** BEGIN Selected excerpt **

- Regiment logo
- Active: 1947-Present
- Country: Pakistan
- Branch: Pakistan Army
- Role: Infantry regiment with Heavy Anti-tank and Light commando battalions
- Size: 49 battalions
- Regimental centre: Mansar
- Motto: 'وَ جٰهَدُوْا فِیْ سَبِیْلِ اللّٰهِ Translation: 'And strive in the way of Allah'
- Facing Colours: Green & Red
- Mascot: Chinar Leaf
- Equipment: APC M113A, TOW, TOW-II, Milan, BSWS
- Engagements: Indo-Pakistani War of 1947 Indo-Pak War 1965 Indo-Pak War 1971 Siachen conflict Indo-Pak War 1999 War in Afghanistan (2001–2021) War in North-West Pakistan Unified Task Force United Nation Military missions Balochistan Conflict
- Battle honours: Jammu 1948 - Kashmir 1948 - 1965 Indo Pak War - Operation Gibraltar - Operation Grand Slam - 1971 Indo Pak War - Operation Koh Paima - 1999 Kargil War

Commanders
- Colonel-in-Chief: General Abdul Waheed Kakar NI(M) SBt COAS
- Colonel Commandant: Lieutenant General Shahid Imtiaz HI(M)
- Notable commanders: Lt. Gen. Haroon Aslam Lt. Gen. Ishfaq Nadeem Ahmad Lt. Gen. Ikram ul Haq Lt. Gen. Hidayat ur Rehman Lt. Gen. Sher Afgun Lt. Gen. Javed Hassan, HI (M) Lt. Gen. F. S. Lodhi Lt. Gen. Zia Ullah Khan HI (M) Lt. Gen. Sarfraz Ali, HI(M) TBt & Bar

Insignia
- Identification symbol: The Chinar Leaf and Crescent

= Azad Kashmir Regiment =

Infantry Regiment of the Pakistan Army

The Azad Kashmir Regiment (AK Regt) is one of the six infantry regiments in the Pakistan Army named after Azad Kashmir (Pakistan Administered Kashmir). It holds the distinction of being the only Battle Born Regiment in South Asia, formed by locals of Azad Kashmir to fight against Dogra Raj, and the first regiment raised after Pakistan's independence. With the Regimental Centre at Mansar Camp in Attock District, the Regiment has participated in all operations and wars fought by the Pakistan Army.

== Historical background ==
The Azad Kashmir Regiment was established in 1974 from the original Kashmir Liberation Forces that rose in 1947 in rebellion against the Maharaja of Jammu and Kashmir in present-day Azad Kashmir. They were regularised at the end of the First Kashmir War and made a part of the Pakistan Army under the name Azad Kashmir Regular Force (AKRF).

** END Selected excerpt **
** BEGIN Provided information **

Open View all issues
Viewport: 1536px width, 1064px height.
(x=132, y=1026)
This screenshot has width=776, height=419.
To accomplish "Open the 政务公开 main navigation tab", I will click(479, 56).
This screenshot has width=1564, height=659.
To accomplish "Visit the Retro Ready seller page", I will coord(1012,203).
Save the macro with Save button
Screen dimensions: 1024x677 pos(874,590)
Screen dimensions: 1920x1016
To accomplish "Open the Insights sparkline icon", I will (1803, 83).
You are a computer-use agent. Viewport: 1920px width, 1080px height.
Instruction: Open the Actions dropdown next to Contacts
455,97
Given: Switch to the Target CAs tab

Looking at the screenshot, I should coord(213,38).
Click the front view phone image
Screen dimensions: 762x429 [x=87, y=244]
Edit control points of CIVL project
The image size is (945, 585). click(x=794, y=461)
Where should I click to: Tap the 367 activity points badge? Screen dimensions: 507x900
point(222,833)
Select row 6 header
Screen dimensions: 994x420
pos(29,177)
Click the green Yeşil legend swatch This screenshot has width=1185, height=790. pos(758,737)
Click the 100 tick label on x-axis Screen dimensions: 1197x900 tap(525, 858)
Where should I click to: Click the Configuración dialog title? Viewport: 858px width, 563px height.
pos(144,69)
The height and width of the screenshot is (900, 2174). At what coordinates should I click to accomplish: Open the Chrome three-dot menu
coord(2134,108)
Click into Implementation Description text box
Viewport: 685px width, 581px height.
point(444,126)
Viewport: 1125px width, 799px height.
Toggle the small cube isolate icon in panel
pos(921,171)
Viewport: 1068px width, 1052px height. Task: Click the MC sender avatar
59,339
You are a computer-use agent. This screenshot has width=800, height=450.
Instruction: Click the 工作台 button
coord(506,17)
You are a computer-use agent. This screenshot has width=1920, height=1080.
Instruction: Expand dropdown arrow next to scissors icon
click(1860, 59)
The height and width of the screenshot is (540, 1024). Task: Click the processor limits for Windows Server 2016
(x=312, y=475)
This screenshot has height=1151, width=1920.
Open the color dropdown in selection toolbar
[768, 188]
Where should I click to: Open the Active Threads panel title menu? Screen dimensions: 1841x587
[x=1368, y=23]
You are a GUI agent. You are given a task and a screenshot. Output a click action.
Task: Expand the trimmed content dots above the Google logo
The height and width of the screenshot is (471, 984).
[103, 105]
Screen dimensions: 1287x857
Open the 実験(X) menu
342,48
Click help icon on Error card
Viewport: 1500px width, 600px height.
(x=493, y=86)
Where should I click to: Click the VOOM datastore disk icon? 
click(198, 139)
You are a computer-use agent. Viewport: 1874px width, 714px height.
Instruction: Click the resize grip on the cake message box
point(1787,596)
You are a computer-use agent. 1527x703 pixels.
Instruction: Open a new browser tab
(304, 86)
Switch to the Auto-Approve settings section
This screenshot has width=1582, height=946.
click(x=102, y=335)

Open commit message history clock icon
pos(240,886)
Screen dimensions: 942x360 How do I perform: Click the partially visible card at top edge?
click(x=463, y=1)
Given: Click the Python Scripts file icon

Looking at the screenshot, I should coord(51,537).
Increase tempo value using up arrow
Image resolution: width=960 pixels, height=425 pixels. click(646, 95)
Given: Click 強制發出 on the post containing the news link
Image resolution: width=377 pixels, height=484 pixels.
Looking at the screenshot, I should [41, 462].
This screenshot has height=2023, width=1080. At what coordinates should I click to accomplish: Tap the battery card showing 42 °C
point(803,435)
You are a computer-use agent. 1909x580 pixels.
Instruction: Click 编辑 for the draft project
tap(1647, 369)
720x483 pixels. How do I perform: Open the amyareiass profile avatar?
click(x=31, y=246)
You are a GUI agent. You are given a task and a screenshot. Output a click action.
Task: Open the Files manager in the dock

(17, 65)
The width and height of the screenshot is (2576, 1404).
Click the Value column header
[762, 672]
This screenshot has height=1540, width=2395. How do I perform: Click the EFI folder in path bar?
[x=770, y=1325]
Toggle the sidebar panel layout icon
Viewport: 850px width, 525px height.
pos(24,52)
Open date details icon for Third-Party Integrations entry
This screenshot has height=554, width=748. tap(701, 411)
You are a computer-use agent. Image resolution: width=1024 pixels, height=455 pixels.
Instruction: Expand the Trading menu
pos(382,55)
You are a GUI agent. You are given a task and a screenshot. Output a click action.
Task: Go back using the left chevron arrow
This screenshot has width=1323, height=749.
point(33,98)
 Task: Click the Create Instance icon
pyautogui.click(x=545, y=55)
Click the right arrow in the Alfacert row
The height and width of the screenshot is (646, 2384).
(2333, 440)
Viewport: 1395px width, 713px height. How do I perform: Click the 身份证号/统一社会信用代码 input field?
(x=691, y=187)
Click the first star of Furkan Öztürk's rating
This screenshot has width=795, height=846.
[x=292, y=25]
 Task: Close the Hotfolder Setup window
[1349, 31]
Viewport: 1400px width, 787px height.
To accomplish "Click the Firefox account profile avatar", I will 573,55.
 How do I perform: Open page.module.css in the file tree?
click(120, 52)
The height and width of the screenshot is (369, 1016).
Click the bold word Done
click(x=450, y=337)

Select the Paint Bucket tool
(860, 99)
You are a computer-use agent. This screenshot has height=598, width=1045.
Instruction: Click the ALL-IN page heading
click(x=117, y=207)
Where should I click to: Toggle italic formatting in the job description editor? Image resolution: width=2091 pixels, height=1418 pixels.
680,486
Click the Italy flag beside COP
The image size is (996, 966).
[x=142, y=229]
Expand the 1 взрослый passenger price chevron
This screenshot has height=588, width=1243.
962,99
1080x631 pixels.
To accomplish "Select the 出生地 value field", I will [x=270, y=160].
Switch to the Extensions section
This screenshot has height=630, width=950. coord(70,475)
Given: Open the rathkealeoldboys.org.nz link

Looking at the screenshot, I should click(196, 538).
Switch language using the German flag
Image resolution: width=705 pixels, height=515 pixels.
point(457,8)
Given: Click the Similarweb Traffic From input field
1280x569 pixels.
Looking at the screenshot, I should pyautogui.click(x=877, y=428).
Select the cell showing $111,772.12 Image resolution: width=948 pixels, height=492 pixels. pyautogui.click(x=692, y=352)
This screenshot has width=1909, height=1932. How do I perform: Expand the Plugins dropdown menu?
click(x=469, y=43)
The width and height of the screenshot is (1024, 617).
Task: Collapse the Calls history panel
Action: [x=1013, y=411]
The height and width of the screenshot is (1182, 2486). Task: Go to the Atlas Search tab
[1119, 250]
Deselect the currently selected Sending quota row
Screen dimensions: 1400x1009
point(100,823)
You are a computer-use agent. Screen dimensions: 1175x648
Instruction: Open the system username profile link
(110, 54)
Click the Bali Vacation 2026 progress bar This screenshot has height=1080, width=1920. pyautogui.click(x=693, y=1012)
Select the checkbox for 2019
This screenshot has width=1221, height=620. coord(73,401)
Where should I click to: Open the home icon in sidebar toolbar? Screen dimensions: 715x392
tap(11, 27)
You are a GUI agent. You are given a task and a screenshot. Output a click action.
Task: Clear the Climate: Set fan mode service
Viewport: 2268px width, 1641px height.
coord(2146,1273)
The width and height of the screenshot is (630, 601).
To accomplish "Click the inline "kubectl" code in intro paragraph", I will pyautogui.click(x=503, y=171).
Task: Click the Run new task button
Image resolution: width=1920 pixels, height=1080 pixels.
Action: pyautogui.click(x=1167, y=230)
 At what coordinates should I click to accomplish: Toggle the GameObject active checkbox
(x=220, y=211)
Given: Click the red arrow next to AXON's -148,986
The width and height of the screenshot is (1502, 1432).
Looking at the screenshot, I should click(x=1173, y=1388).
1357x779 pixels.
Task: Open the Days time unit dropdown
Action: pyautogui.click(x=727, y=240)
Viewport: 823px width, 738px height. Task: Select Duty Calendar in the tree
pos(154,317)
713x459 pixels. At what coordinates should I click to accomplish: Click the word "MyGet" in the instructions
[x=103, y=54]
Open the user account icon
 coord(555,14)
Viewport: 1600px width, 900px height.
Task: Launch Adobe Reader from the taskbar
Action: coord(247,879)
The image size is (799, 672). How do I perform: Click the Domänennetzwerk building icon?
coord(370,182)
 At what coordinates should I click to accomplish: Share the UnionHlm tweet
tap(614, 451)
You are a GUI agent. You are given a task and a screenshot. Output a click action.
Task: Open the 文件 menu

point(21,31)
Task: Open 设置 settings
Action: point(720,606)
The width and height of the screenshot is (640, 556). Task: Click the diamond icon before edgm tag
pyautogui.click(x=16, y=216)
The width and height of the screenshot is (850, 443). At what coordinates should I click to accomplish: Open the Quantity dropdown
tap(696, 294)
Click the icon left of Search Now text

** END Provided information **

Set task 1:
Summarize the text on the Azad Kashmir Regiment in two sentences.
Set task 2:
Carry the text on the Azad Kashmir Regiment forward from its last sentence.
The rows stand apart as separate material from the text on the Azad Kashmir Regiment.

Written response 1:
The Azad Kashmir Regiment is an infantry regiment of the Pakistan Army whose Regimental Centre is at Mansar Camp in Attock District, and it has taken part in all operations and wars fought by the Pakistan Army. It grew out of the Kashmir Liberation Forces, which rose in 1947 against the Maharaja of Jammu and Kashmir and were regularised at the end of the First Kashmir War as the Azad Kashmir Regular Force.

Written response 2:
The force has the distinction of not having been raised by any government order, but "raised itself" when bands of armed World War II veterans along with locals (including women such as Mujahida Hussain Bibi), organized themselves into disciplined ad hoc platoons, companies and battalions led by retired officers, JCOs and NCOs, and went out to fight in Kashmir against the Indian Army in 1948. The AKRF had its own intake and training structure separate from the Pakistan Army. Uniforms and rank structures were the same as in the Pakistan Army. At that time, all the battalions of the AKRF were part of the 12th Infantry Division of the Pakistan Army, permanently stationed in Azad Kashmir. Although upon requirement, two AKRF regiments (12th and 21st) were sent to East Pakistan as part of reinforcements to Eastern Command. Originally created as a militia, the AKRF functioned as a paramilitary force.

The AKRF was amalgamated to the Pakistan Army as Regular Infantry Regiment in 1974 as Azad Kashmir Regiment.

== Commandants of the Regiment ==

Col Commandants of the Regt include:

1. Maj Gen M. Sherin Khan (May 69 to May 74)
2. Lt Gen Muhammad Akbar Khan (April 1975 to Oct 1976)
3. Lt Gen Faiz Ali Chishti HI(M) SB.t (Oct 1976 to Oct 1980)
4. Lt Gen Sardar Farooq Shaukat Khan Lodhi HI(M) SB.t (Jan 1981 to Jan 1985)
5. Lt Gen Zahid Ali Akbar Khan HI(M) SB.t (Jan 1985 to Aug 1989)
6. Lt Gen Ziaullah Khan HI(M) ( Nov 1993 to Nov 1997)
7. Maj Gen Muhammad Saleem Arshad HI(M) TB.t (Nov 1997 to Nov 1998)
8. Maj Gen Muhammad Anwar Khan HI(M) (Nov 1999 to Jul 2001)
9. Lt Gen Javed Hassan HI(M) (March 2002 to Oct 2004)
10. Maj Gen Mukhtar Ahmed HI(M) (March 2005 to March 2009)
11. Lt Gen Haroon Aslam HI(M) SB.t (March 2009 to Oct 2013)
12. Lt Gen Ishfaq Nadeem Ahmad HI(M) (Oct 2013 to March 2017)
13. Lt Gen Hidayat ur Rehman HI(M) (March 2017 to Apr 2019)
14. Lt Gen Sher Afgun HI(M) (Apr 2019 to Dec 2021)
15. Lt Gen Sarfaraz Ali HI(M) TB.t & Bar (Dec 2021 to Aug 2022)
16. Lt Gen Shahid Imtiaz HI(M) (16 March 2023-till date)

== War history ==

=== Kashmir 1947–48 ===
What began as a revolt by young rebels and ex servicemen turned out to be a big setback for tripartite alliance of Maharaja of Jammu and Kashmir, Indian Government and remnants of outgoing British colonial authorities still in control of India and partial control of Pakistan. To quote the words of Pakistan Army's Official Portal "They liberated over 34,000 square miles of the State's territory that is now called Azad Jammu and Kashmir and Northern Areas."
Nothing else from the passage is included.